A company, being organized and assuming to act under that charter, proceeded to construct a turnpike road, not, how*169ever, commencing at or very near to the lane mentioned, but at a point one hundred and thirty-one poles distant from it, running for some distance laterally, and at one place upon the bed of a road which had been long established and used as a public highway for travel between the towns of Lebanon and Raywick, and known as the Belle Lane Road; but it does not appear that the road so commenced, and which was partly finished for a distance of about four miles, was made to terminate at Raywick, which is on the same side of the Rolling Fork as the beginning point; but after intersecting a public road leading from St. Mary’s to Newmarket, within less than one mile of the old road, the turnpike was continued in a different direction from Raywick, and made to terminate at a point about three miles from it, and on the opposite side of the river.

Before but in anticipation of the completion of the road, at least to the St. Mary’s and Newmarket road — a distance of about three miles — this proceeding was commenced by the corporation by a motion in the county court for a discontinuance of the old road for the entire distance between the Lebanon and Newmarket turnpike and its intersection with the St. Mary’s and Newmarket road, under section 28 of chapter 103 of the Revised Statutes, which provides that no lateral road shall be opened to and from the same places now connected by any turnpike or plank-road, or which may be hereafter so connected, so as to run within one mile .of such road; and any such lateral road now in use, or which may hereafter be in use, shall by order of the county court be shut up and closed.”

The appellant Shuck, who, it appears, was the owner of land bounded in part by the old road and the attorney for the county, resisted the motion in the county court, and the appellant did also, upon an appeal in the circuit court, on several grounds; the principal and, as we think, the most important of which being, first, an alleged failure of the plaintiff to *170take the preliminary steps in proper manner, as required by article 1 of chapter 84 of the Revised Statutes, relative to the opening and discontinuance of roads; and second, that, although the old and new roads ran within less than one mile from each other between the two other roads indicated, they were not, within the meaning of the statutes, lateral roads running between and connecting “the same places.”

The circuit court having affirmed the judgment of the county court ordering the discontinuance of the old road, to take effect upon the opening of the turnpike for use, Shuck prosecuted this appeal for a reversal of that decision.

The preparation of the case in the county court shows an attempted compliance with the general road law by the appointment and report of viewers; and if that was necessary or essential to the order of discontinuance in this case, we are satisfied the report is so defective that the action of the county court could not be sustained..

But waiving this, and admitting that in a case like this the statute is imperative in requiring the old or lateral road to be discontinued if it and the turnpike connect the same places or terminal points, as was in effect held by this court in the case of the Campbell Turnpike Co. v.

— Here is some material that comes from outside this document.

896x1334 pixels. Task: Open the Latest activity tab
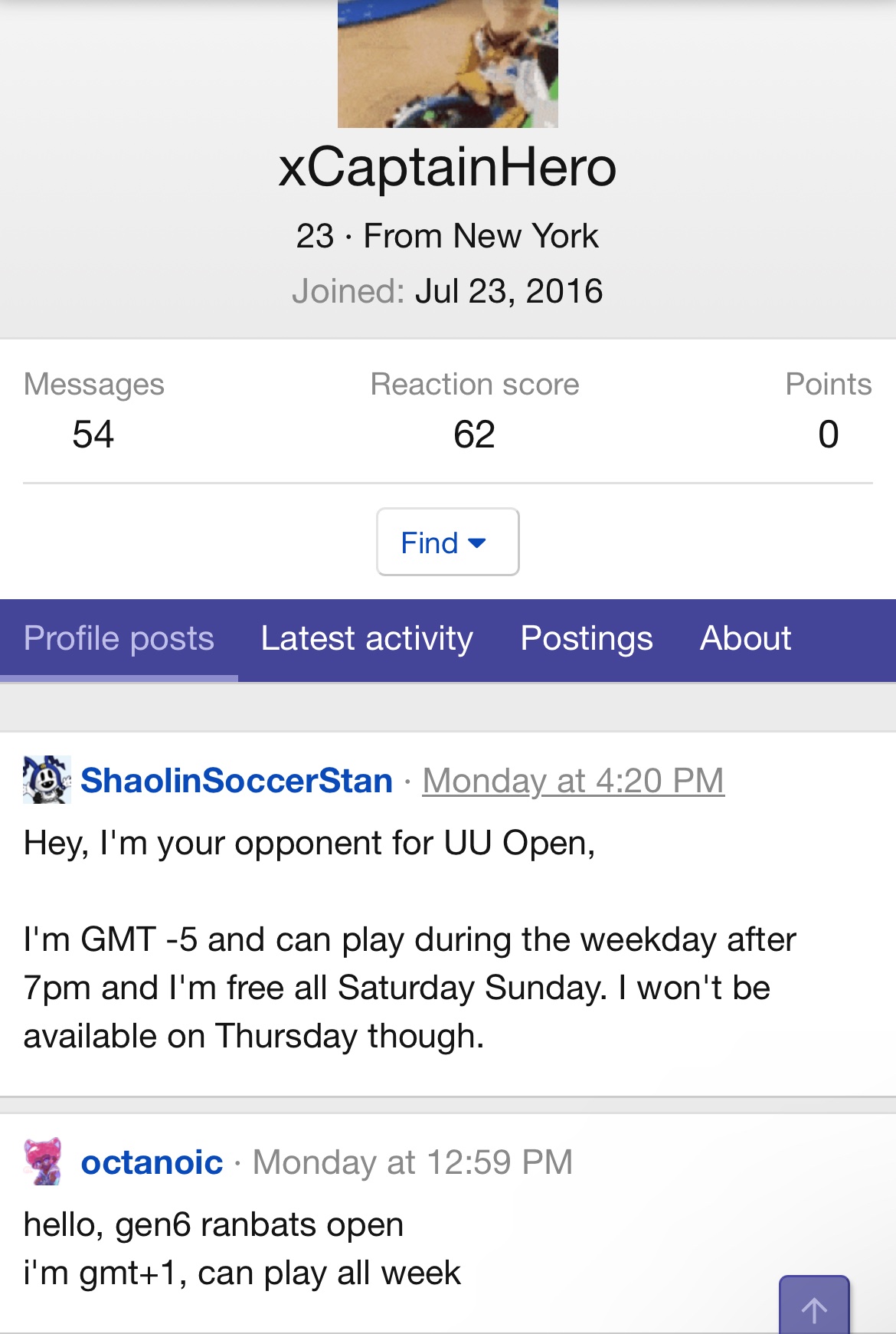[x=367, y=639]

Dye, &c. (18 B. Mon. 761), yet as in this case it is apparent that the two roads have not and may never have, in the direction of Raywick, any common terminus or place of connection, so that one of them may reasonably subserve the purposes of the other, we are of the opinion that the order of discontinuance was not authorized under the statute, and the judgment of the circuit court affirming the order of the county court was therefore erroneous.

Wherefore the judgment is reversed, and the cause remanded with directions to render a judgment in conformity to this opinion.